Jobling v Associated Dairies 1981 3 WLR 155
(a) Multiple Sufficient Causes
o Mr Jobling slipped on the floor at his place of work due to his employer’s negligence. He injured his back which caused him to reduce his earning capacity to 50% of what it was. He then developed an independent back condition which was unrelated to the injury which left him unable to work.
o The trial judge applied Baker v Willoughby and held that the claimant was entitled to recover damages beyond the onset to the back condition. The employer appealed.
o Held
o The HL distinguished Baker v Willoughby and stated that where the victim is overtaken before trial by a wholly unconnected and disabling illness, the decision had not application.
o The HL were critical of the decision in Baker v Willoughby but stopped short of overruling it
o The HL held that the disease had to be taken into account when awarding damages. The award lost earnings must be reduced if there is a known risk of future incapacity independent of the tort, to avoid compensating for injuries that are not caused by a torT
i) In constrast to Baker why should a second tort be different from a supervening illness? The conflict between the two cases is considered in Gray
o Point of analysis – in Jobling (the slipping and the back condition were independent factors) the claimant would have developed the independent back condition regardless of the injury suffered at work. The causation chain is broken. Whereas in Baker v W the car accident and the shooting were also independent events, but the shooting was not a sufficiently strong break in the chain of causation. Both accidents amounted to compensation. Here only the first accident would have amounted to compensation had not the second independent back condition developed.

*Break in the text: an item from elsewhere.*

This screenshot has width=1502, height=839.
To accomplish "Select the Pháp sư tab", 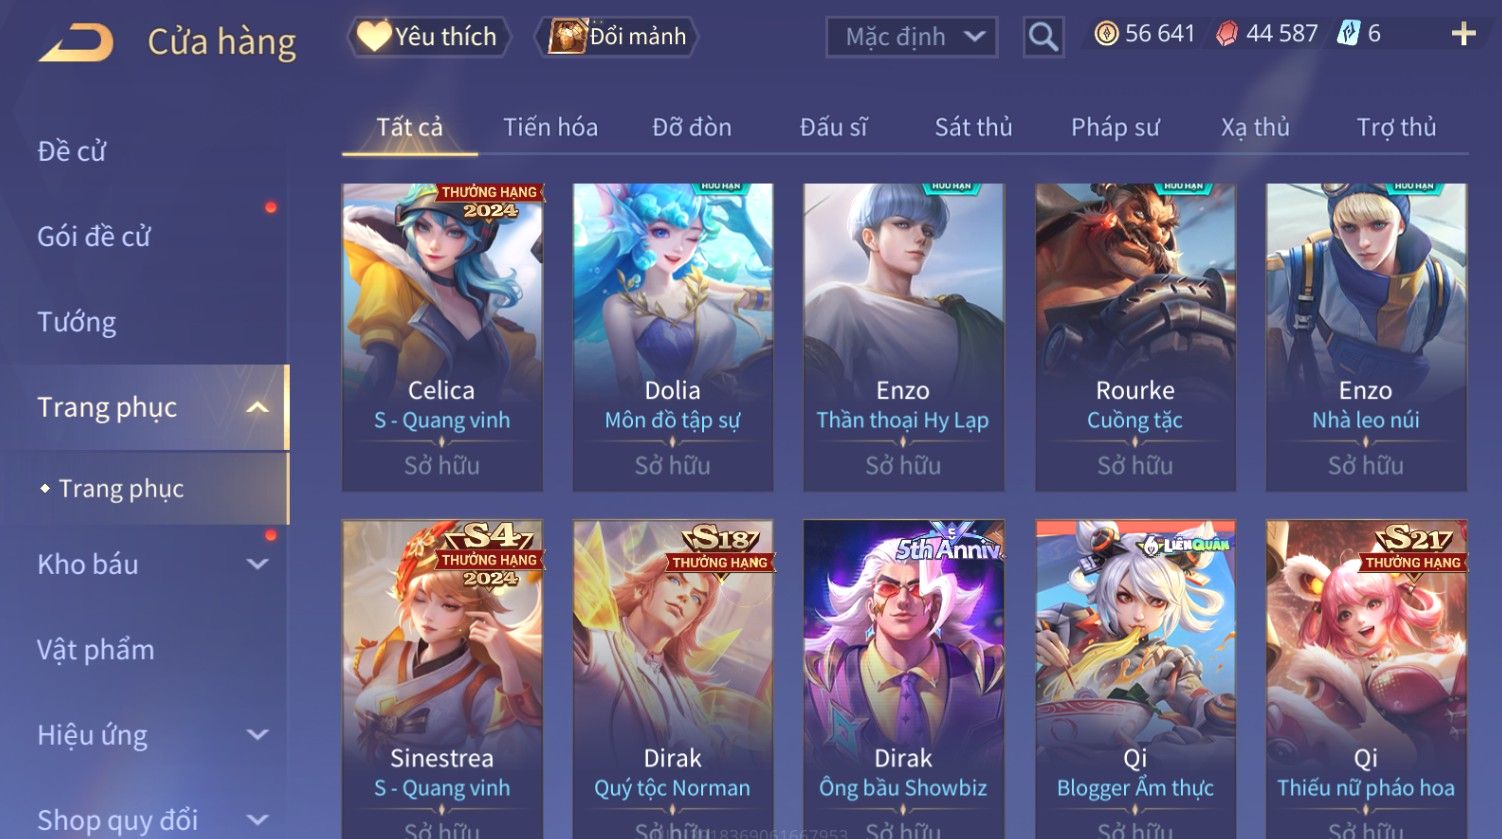I will pyautogui.click(x=1115, y=127).
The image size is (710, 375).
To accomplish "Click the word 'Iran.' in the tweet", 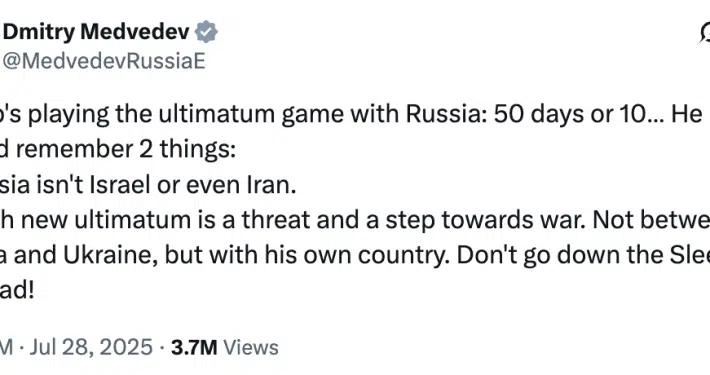I will tap(271, 185).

Gray v Thames Trains [2009] UKHL 33
(a) Multiple Sufficient Causes
o Facts
o A person who, as a result of a railway accident, suffered post-traumatic stress disorder which led him to stab a man to death, could not, as part of his claim for damages in negligence against the train operators responsible for the accident, recover damages for loss or earnings following his detention after the killing in prison, and subsequently in hospital under ss37 and 41 of the Mental Health Act 1983.
o Held
o The HL in allowing an appeal by the defendants, Thames Trains Ltd and Network Rail Infrastructure Ltd from the order of the CA – a conviction for manslaughter precluded (prevent from happening) a claim for loss of earnings during his detention by reason by reason of the public policy expressed in the doctrine of ‘ex turpi causa non oritur actio’
o Lord Hoffmann – said that the ‘ex turpi causa maxim’ expressed not so much a principle as a policy. It could be stated in a wider or a narrower form.
o The wider version is that you cannot recover for damage which was the consequence of your own criminal act.
o The narrower version precluded the claim for loss of earnings after the claimant had been sentenced for the manslaughter. o Lord Rodger of Earlsferry
o He doubt the correctness of Baker and concluded that Baker could not apply to the present case in any event because, of the claimant’s criminal act
o Civil courts had to proceed on the basis that even though the claimant’s responsibility for the killing had been diminished by his stress disorder, he nevertheless had known what he was doing and was responsible for what he did.